Meckling joined RAND at the same time as Armen Alchian where the two developed an immediate friendship. At RAND, Meckling frequently collaborated with Alchian, Ronald Coase, Burton Klein, and Andrew Marshall (foreign policy strategist). His primary focus was on incentives, economic policy related to military research and development and public policy concerns related to communications satellites.

It was during his time at RAND that Meckling would also join the Mont Pelerin Society. The think tank exposed him to the most influential Neoliberal economics

==Career==
=== University of Rochester ===
In 1962, a fellow Mont Perlin Society member and University of Chicago alumni, W. Allen Wallis, became the dean at the University of Rochester. Wallis invited Meckling to become the Dean of the University of Rochester business school in 1964. The two would go on to build a business school in the Chicago mold, hiring 14 faculty with degrees from what became the Booth School between 1970 and 1995. A contributing factor to this growth was the size of the university endowment at the time: $580 million, giving the school the country's fourth largest endowment in 1970.

He retired from the university in 1983.

=== Research in corporate structure and incentives ===

==== Theory of the Firm (1976) ====

In 1973, Karl Brunner, a European economist on the faculty at Rochester, approached Meckling and Jensen about participating in an economic conference series he organized in Interlaken. Brunner, Meckling and Jensen began to organize a paper around Milton Friedman's recently published "The Social Responsibility Of Business Is to Increase Its Profits" opinion article in the New York Times. In this article, Friedman posited that the objective of firm managers should be to maximize shareholder value, but did not address whether managers had the right incentives to do so.

Jensen and Meckling would spend the next year refining the paper as they found holes in the view of a firm as a profit-maximizing entity. They did not question whether the objective should be profit maximization, they just questioned whether managers had the right incentives to accomplish this goal. They were not the first to focus on this topic, which had been previously addressed by, among others, Adolf Berle and Gardiner Means in their 1932 book The Modern Corporation and Private Property. Jensen and Meckling's analysis, and the justification for their reasoning, led to the paper being well over 100 pages by the time it was completed. Importantly, they analyzed the conditions that would create greater incentives for managers to maximize shareholder value. The pair presented this paper to their colleagues at Rochester before taking it abroad where it was received poorly. As Jensen recalls in a 2013 interview, "[the faculty] hated it... It was not a mild reaction. They accused us of being wrong."

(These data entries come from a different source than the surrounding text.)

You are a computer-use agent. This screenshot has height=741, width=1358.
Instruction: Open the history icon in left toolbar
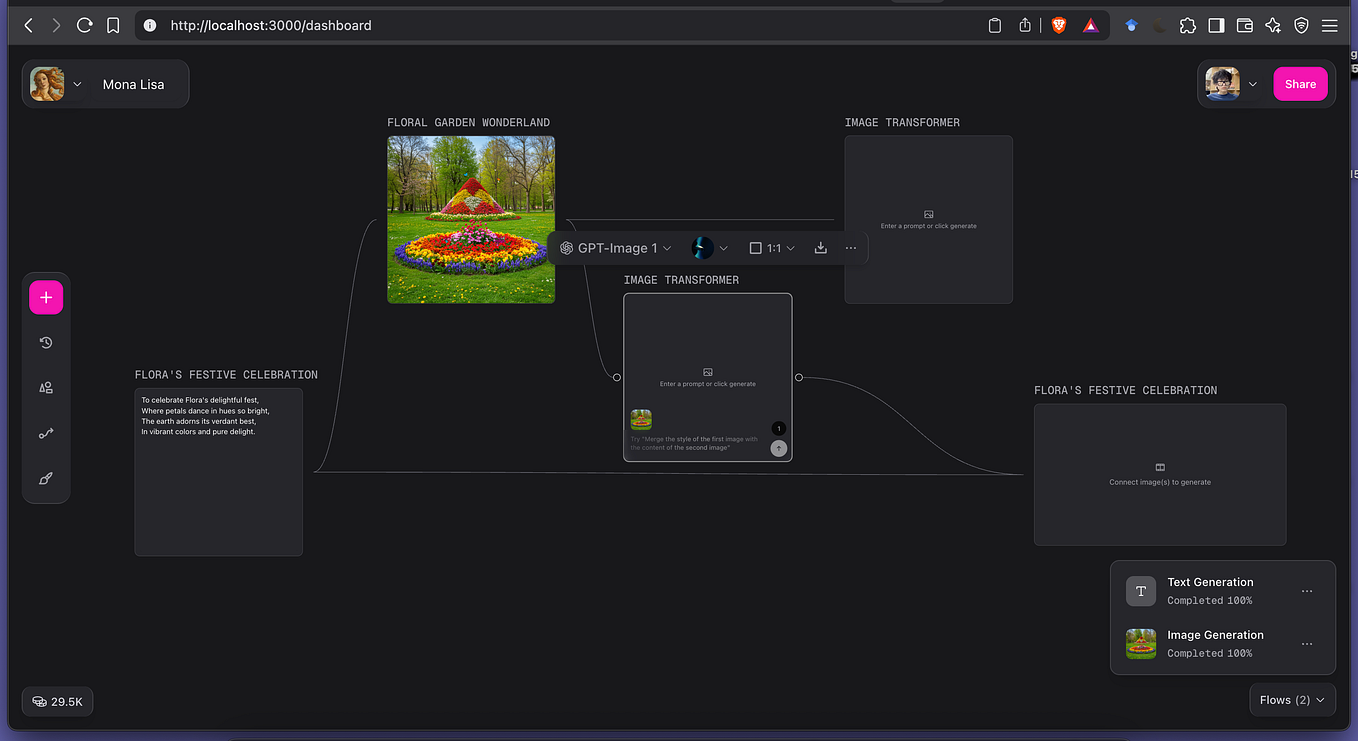[46, 343]
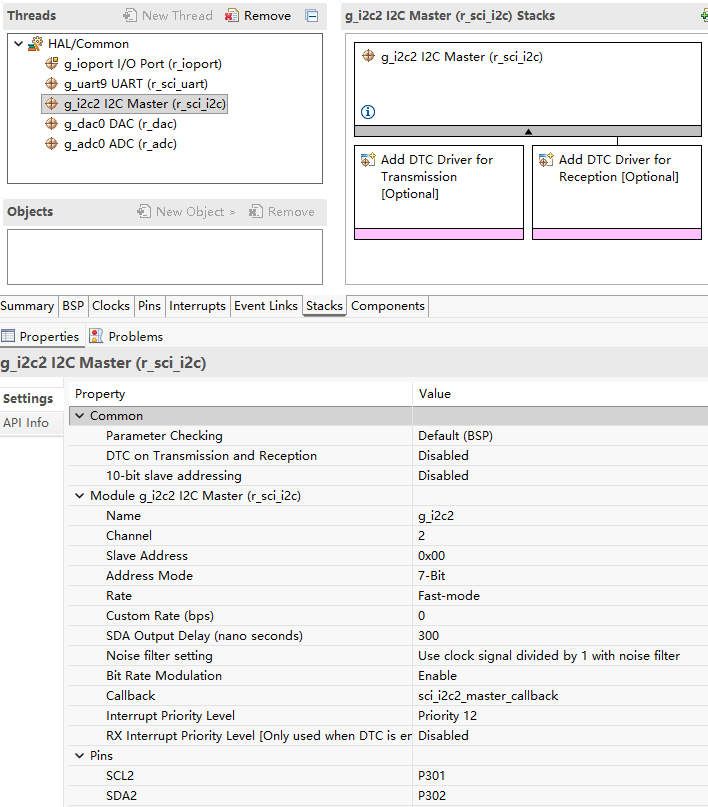Screen dimensions: 708x807
Task: Collapse the Pins properties group
Action: coord(80,756)
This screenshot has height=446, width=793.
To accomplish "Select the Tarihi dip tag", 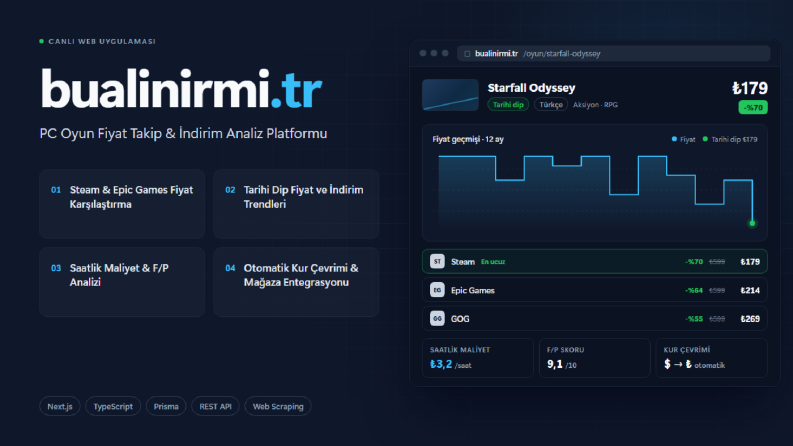I will click(508, 105).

The key ideas in the paper built upon Meckling's observations while working at RAND. Chief among them were the importance of organizational structure and aligning incentives to desired outcomes. The published version of the paper focuses on managerial incentives: if management receives a lower fraction of the value created, managers will put in less effort to maximize firm value. They posited that if top management owns a given amount of equity, if the company reduces the number of shares outstanding by increasing the amount of debt, top management will own a larger fraction of the remaining equity, and thus have incentives to maximize firm value that are better aligned with other shareholders. The paper also posits that investors will understand the effect of incentives, and will be willing to pay more for shares when they expect that management is more inclined to maximize shareholder value.

=== Outside academia ===
In addition to this, he worked as the executive director of President Nixon's "Commission on an All-Volunteer Armed Force", using his connections at the CNA to secure some of the data used in the final report.

== Personal life and legacy ==
Meckling and his wife, Rebecca Frances Ely, had five children. Following his retirement, he moved to California, where he lived until his death in 1998 as a result of heart disease.